WATCHING the YouTube video uploaded by the ‘WeAreIntruders’ protesters as they taunt former HM Revenue & Customs tax secretary Dave Hartnett is far from comfortable viewing.

Regardless of the rights and wrongs of the alleged ‘sweetheart’ deals he struck, the stunt feels gratuitous and does little to further protest’s cause.

Instead, it just amounts to little more than the juvenile, schoolyard goading of a man celebrating a milestone.

The protesters – and there have been many against the deals Hartnett struck – may have had a point, I don’t know. They maintain the deals saw the public purse lose out on £20m in interest from Goldman Sachs alone, nevermind the money they say was due from Vodafone and the three other deals in question.

It should, though, be pointed out that the National Audit Office has since ruled the outcome for the public purse was good, but criticised the lack of clarity in the process by which they were reached.

In bursting into the hall at New College, Oxford, and presenting Hartnett with a ‘Golden Handshake’ award for ‘services to corporate tax planning’, WeAreIntruders weren’t saying anything new or interesting. They did didn’t add anything to the debate. It just served to make Hartnett a sympathetic character.

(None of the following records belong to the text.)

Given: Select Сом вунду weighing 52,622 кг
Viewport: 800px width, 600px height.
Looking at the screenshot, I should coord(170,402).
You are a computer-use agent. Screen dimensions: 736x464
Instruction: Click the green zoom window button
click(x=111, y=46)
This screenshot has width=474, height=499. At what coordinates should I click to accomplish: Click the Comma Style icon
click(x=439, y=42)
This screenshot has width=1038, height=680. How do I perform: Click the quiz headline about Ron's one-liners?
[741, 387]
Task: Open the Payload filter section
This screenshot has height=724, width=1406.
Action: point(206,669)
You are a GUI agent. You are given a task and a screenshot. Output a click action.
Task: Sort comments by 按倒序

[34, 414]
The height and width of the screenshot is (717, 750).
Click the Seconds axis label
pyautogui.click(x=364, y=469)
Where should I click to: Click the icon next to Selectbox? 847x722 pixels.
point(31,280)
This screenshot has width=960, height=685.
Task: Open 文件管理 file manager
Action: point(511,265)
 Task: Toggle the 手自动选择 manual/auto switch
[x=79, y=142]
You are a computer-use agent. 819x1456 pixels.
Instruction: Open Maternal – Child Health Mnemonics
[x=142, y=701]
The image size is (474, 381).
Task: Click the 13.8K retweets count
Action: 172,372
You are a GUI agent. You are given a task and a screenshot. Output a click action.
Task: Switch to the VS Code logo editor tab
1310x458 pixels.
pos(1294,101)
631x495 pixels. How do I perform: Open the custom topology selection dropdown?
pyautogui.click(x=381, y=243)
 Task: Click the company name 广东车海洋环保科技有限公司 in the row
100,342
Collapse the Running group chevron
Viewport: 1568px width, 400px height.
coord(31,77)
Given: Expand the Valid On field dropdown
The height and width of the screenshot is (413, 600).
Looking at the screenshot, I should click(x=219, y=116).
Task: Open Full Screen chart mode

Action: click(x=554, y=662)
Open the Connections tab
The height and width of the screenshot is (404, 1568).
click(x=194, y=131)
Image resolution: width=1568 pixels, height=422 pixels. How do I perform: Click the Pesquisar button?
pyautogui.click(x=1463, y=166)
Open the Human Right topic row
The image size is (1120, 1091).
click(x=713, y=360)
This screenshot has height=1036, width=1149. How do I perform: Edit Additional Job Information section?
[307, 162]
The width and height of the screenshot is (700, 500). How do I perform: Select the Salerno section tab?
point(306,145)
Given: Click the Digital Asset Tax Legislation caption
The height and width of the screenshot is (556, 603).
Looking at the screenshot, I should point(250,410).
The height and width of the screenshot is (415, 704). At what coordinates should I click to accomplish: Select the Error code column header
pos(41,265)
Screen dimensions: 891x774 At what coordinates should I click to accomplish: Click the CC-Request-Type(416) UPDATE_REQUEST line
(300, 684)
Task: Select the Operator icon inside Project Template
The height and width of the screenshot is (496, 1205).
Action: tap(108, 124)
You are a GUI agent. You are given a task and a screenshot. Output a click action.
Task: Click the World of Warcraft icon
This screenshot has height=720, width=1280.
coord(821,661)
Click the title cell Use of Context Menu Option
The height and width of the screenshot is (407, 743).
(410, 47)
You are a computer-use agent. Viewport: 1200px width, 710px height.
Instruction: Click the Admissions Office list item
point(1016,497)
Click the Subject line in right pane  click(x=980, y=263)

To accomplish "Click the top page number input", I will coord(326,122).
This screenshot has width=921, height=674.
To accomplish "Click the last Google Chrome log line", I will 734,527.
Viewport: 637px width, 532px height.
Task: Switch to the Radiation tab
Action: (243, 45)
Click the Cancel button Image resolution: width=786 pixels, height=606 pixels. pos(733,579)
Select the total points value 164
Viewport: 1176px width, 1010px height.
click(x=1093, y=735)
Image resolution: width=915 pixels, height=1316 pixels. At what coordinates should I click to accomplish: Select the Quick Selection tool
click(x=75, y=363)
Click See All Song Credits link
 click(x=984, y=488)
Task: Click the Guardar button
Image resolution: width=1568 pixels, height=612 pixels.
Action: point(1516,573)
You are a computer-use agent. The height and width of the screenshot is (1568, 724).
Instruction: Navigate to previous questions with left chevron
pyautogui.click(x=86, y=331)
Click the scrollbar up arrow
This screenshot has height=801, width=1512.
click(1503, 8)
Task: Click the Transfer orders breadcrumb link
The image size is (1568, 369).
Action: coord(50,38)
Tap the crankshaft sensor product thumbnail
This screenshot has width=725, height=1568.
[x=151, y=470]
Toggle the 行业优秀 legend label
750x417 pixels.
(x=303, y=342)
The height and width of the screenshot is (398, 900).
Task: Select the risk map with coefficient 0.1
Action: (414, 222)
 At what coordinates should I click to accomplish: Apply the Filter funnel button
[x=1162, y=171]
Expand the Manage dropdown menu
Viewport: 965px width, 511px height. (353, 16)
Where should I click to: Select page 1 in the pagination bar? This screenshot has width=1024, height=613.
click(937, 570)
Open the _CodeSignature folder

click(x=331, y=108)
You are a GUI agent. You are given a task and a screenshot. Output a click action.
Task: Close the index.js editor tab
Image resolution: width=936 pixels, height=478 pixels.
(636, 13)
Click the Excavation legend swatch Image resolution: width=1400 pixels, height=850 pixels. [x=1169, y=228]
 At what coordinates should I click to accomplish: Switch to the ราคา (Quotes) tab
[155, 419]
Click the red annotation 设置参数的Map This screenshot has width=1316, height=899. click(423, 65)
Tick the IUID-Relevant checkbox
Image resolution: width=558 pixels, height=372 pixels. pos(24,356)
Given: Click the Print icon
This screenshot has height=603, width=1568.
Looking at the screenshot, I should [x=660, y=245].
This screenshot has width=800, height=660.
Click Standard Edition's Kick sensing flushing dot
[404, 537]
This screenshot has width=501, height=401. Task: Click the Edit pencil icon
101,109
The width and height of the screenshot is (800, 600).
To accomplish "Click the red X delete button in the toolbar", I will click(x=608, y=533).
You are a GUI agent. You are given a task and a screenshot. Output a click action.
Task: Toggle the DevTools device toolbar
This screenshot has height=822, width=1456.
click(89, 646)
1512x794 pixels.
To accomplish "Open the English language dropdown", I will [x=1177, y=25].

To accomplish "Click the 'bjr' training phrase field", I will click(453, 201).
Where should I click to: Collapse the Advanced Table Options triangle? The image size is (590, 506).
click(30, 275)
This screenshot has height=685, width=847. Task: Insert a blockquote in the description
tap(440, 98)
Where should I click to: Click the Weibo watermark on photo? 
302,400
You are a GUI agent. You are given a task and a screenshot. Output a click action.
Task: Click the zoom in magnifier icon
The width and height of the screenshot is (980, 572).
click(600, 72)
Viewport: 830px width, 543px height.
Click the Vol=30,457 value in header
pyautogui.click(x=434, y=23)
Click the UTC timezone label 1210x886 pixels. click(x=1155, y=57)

There are, in fact, striking parallels between this incident and the pie attack Rupert Murdoch was subjected to when he was brought before the Culture, Media and Sport Select Committee, which saw Murdoch go from a cold, calculating and ruthless mogul to a beleaguered, doddering and sympathetic old man.

Hartnett cut a disconsolate figure as the protesters, dressed in black tie garb and posing as representatives of Goldman Sachs and Vodafone, gleefully sang For He’s a Jolly Good Fellow, replacing the line ‘so say all of us’ with ‘so say Goldman Sachs’.

Hartnett has perhaps never been the subject of ire on the scale Murdoch experienced, but ire nonetheless has been directed his way, and perhaps justifiably. However, engaging in such puerile, needless and, in truth, nasty tactics is far from conducive to reasoned, intelligent debate, and is more likely to drain their potentially worthy cause of any credibility.

Poor form.

Calum Fuller is tax correspondent for Accountancy Age and Financial Director.